(Saved data entries)
[Begin]

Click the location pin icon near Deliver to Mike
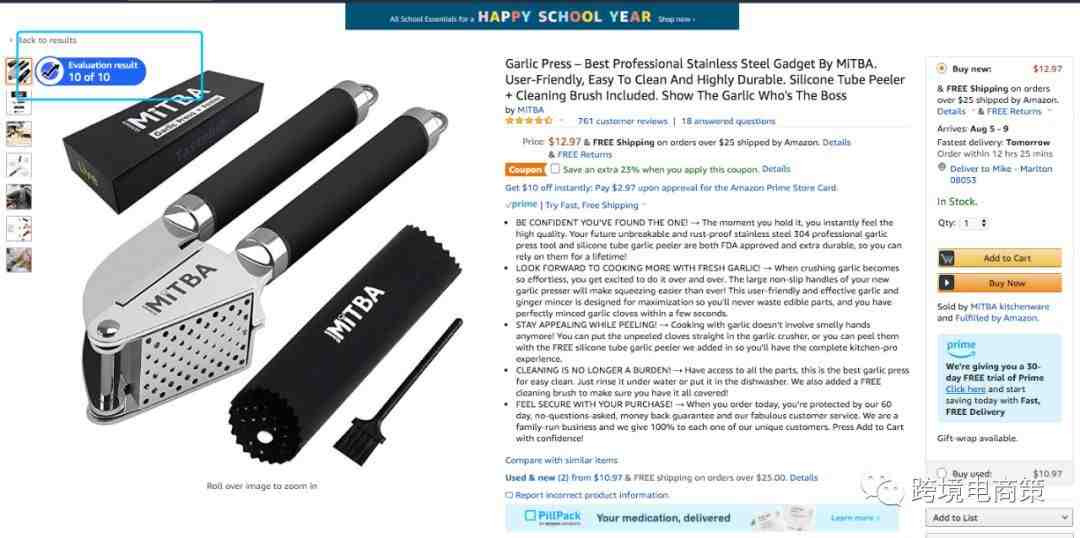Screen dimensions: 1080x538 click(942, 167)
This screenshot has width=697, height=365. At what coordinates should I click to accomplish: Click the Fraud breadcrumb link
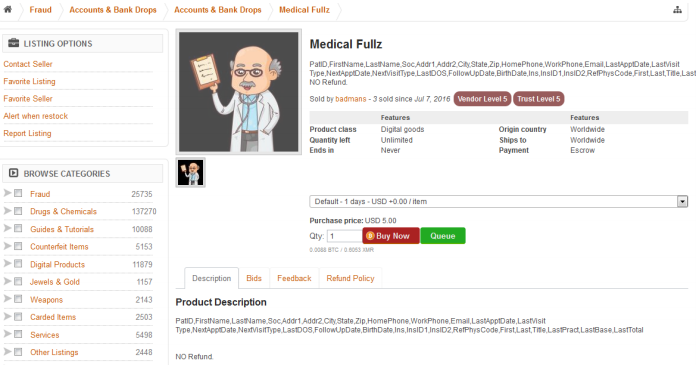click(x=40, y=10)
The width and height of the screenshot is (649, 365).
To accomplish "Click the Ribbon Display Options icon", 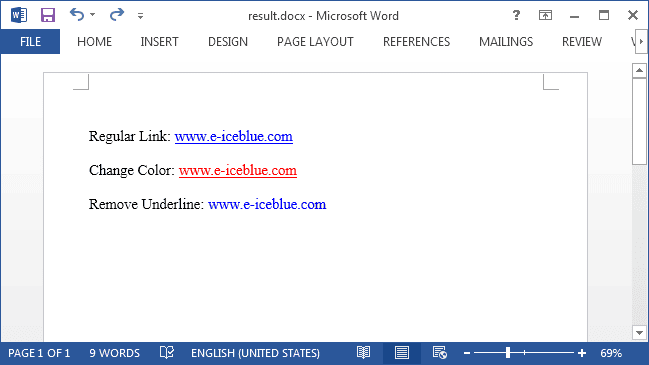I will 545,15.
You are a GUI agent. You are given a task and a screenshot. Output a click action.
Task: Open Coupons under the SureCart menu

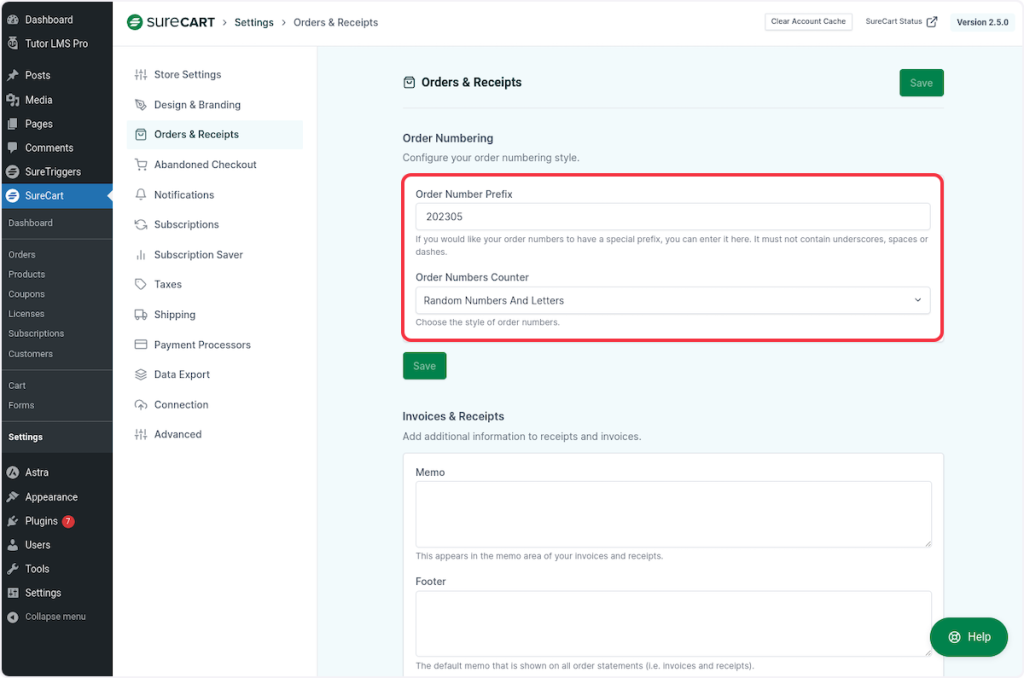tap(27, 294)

[End]

_What is needed_
Can you write out the lines from the saved data entries again, starting at the line that contains "You are a GUI" and ending at the last line, with requests included and every coordinate in the answers shifted up by 86? Leave the pictures out of your answer.

_Reply_
You are a GUI agent. You are given a task and a screenshot. Output a click action.
Task: Open Coupons under the SureCart menu

tap(113, 380)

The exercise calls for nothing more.